Так что же случилось с ней теперь? Она вдруг обрела чопорность, теперь ей больше не нравится смотреть на себя в зеркало, поскольку это зрелище навевает ей мысли о смерти. Уродливые вещи – она предпочитает, чтобы они были упакованы и спрятаны подальше. Старуха, которая поворачивает часы назад, к ирландско-католическому Мельбурну ее детства. Неужели за этим не стоит ничего другого?
Двадцатый век Господа нашего, век Сатаны подошел к концу, он уже прошлое. Век Сатаны и ее век. Если ей удастся переползти через финишную черту в новый век, она наверняка будет чувствовать себя не в своей тарелке. В такие незнакомые времена Сатана все еще не теряет надежду, пробует новые ухищрения, создает новые приспособления. Он разбивает свой шатер в странных местах – взять хоть Пола Уэста, хорошего человека, насколько ей известно, или настолько хорошего, насколько это в человеческих силах, он к тому же еще и писатель, возможно, никакой не хороший, но склоняющийся к тому, чтобы быть им в некоем окончательном смысле, иначе вообще зачем писать? Он поселяется и в женщинах. Как печеночный сосальщик, как острица: человек может жить и умереть, даже не подозревая, что был их вместилищем на протяжении многих поколений глистов. В чьей печени, в чьем кишечнике поселился Сатана в тот роковой день в прошлом году, когда опять она доподлинно почувствовала его присутствие: в печени Уэста или ее собственной?
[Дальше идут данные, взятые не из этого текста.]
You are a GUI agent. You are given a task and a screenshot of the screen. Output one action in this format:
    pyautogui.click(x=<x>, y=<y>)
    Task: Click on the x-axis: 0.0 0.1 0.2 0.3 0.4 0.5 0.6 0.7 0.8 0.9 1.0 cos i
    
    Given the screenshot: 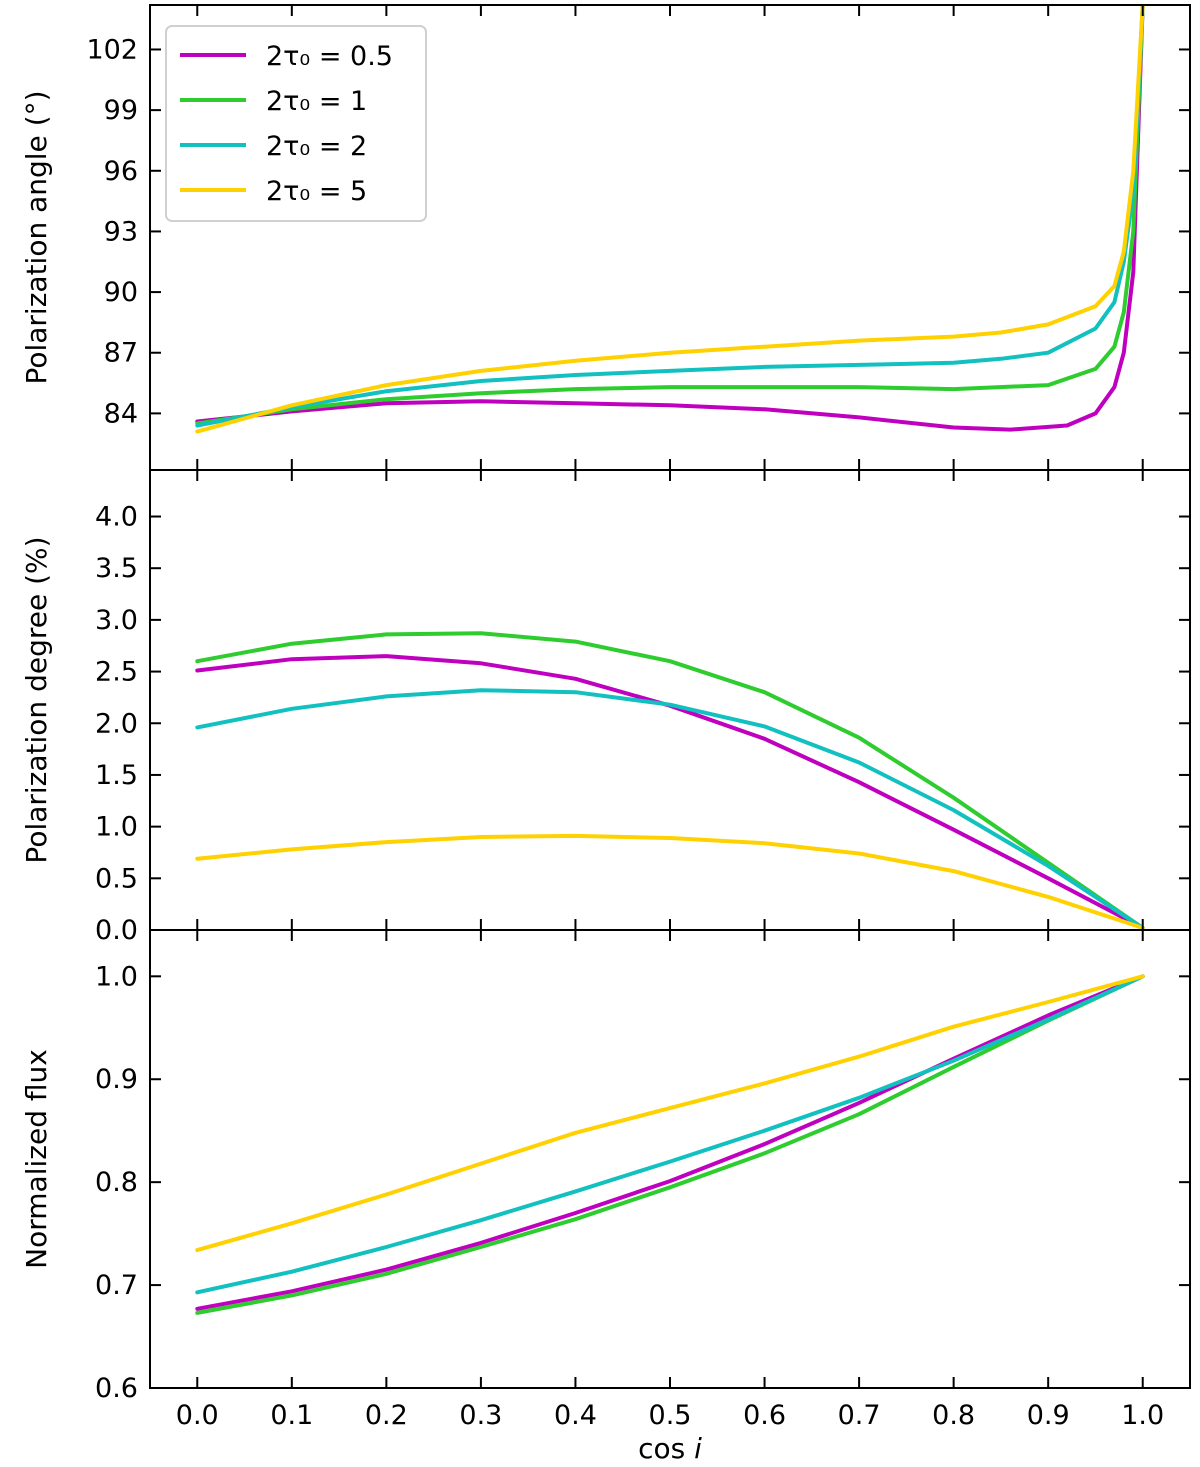 What is the action you would take?
    pyautogui.click(x=670, y=1432)
    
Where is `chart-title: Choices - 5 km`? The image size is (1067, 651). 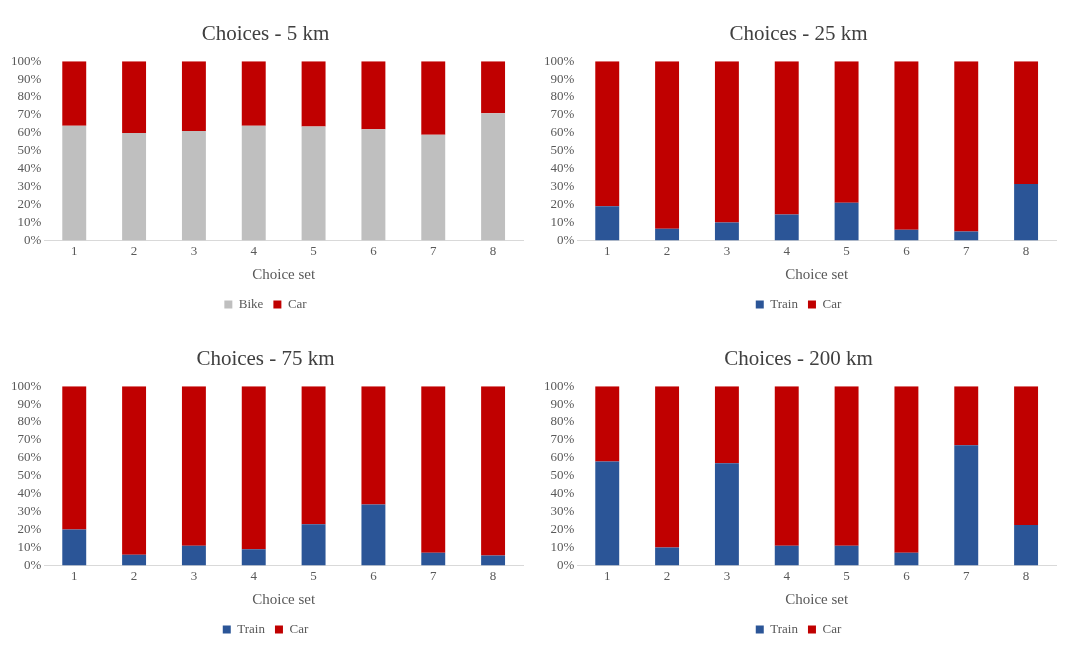
chart-title: Choices - 5 km is located at coordinates (266, 34).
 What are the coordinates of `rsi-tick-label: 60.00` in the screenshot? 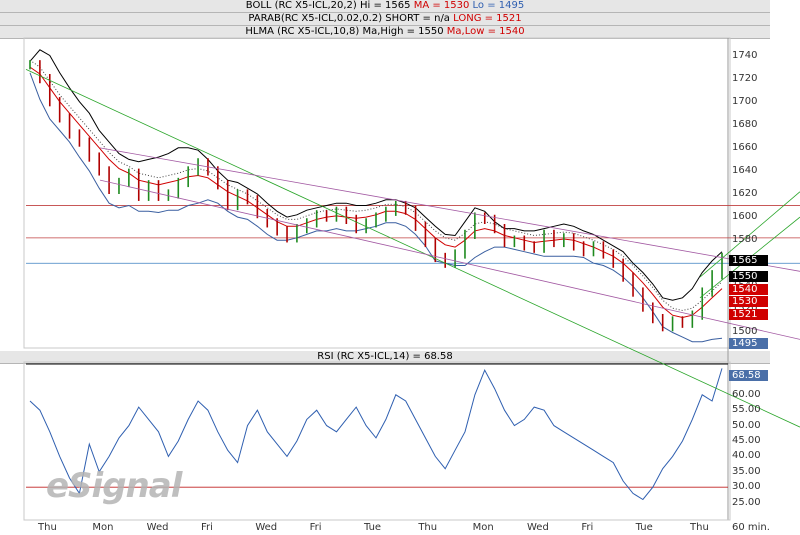 It's located at (746, 394).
Старики, братья, повешены, казнены, брюки сползли на голени. В Риме это выглядело иначе. В Риме из казней устраивали представления: протаскивали приговоренных через воющую толпу, к месту смерти и сажали на кол, или сдирали с них кожу, или обливали смолой и поджигали. Нацисты, если сравнить их с римлянами, жалкие ничтожества, они расстреливали людей в поле из автоматов, травили газом в бункере, душили в подвалах. Так что же было такого
Это похоже на стену, в которую она снова и снова упирается. Она не хотела читать, но прочла; над ней было совершено насилие, но она в этом соучаствовала.
Ей не следовало приезжать. Конференции существуют для обмена мыслями, по крайней мере, организаторы созывают их именно для этого. Невозможно обмениваться мыслями, если ты не знаешь, что́ ты думаешь.
Она слышит, как кто-то скребется в ее дверь, потом детский голос:
– Mammie, er zit een vrouw erin, ik kan haar schoenen zien! [84]
Она быстро спускает воду, отпирает дверь, выходит.
– Прошу прощения, – говорит она, стараясь не смотреть в глаза матери и дочери.
Что говорила девочка? Спрашивала, почему она так долго? Если бы она знала этот язык, говорила на этом языке, то могла бы просветить ребенка:
Ее братья: позволили им воспользоваться в последний раз туалетом, или то, что они обделаются, было частью наказания? Хотя бы на этом Уэст задернул занавес, ну и на том спасибо-мерси.
Никто их потом не обмывал. Это женская работа с незапамятных времен. В тех подвальных делах нет ни одной женщины. Вход ограничен, допускаются только мужчины. Но, может быть, когда все закончилось, когда розовые щупальца рассвета коснулись неба на востоке, женщины все же появились, неутомимые немецкие уборщицы из пьес Брехта, и принялись приводить все в порядок, вымыли стены, отскребли пол, навели безукоризненную чистоту, так что, когда они закончили, никто бы и догадаться не смог, в какие игры тут играли мальчики ночью. И никто бы и не догадался, если бы мистер Уэст не вытащил все это на свет божий.
Одиннадцать часов. Следующее заседание, следующая лекция уже, вероятно, началась. У нее есть выбор. Она может либо вернуться в отель, укрыться в своем номере и продолжить предаваться скорби, либо прокрасться в аудиторию, сесть в заднем ряду и выполнить вторую свою обязанность приглашенной: выслушать, что думают другие о проблеме зла.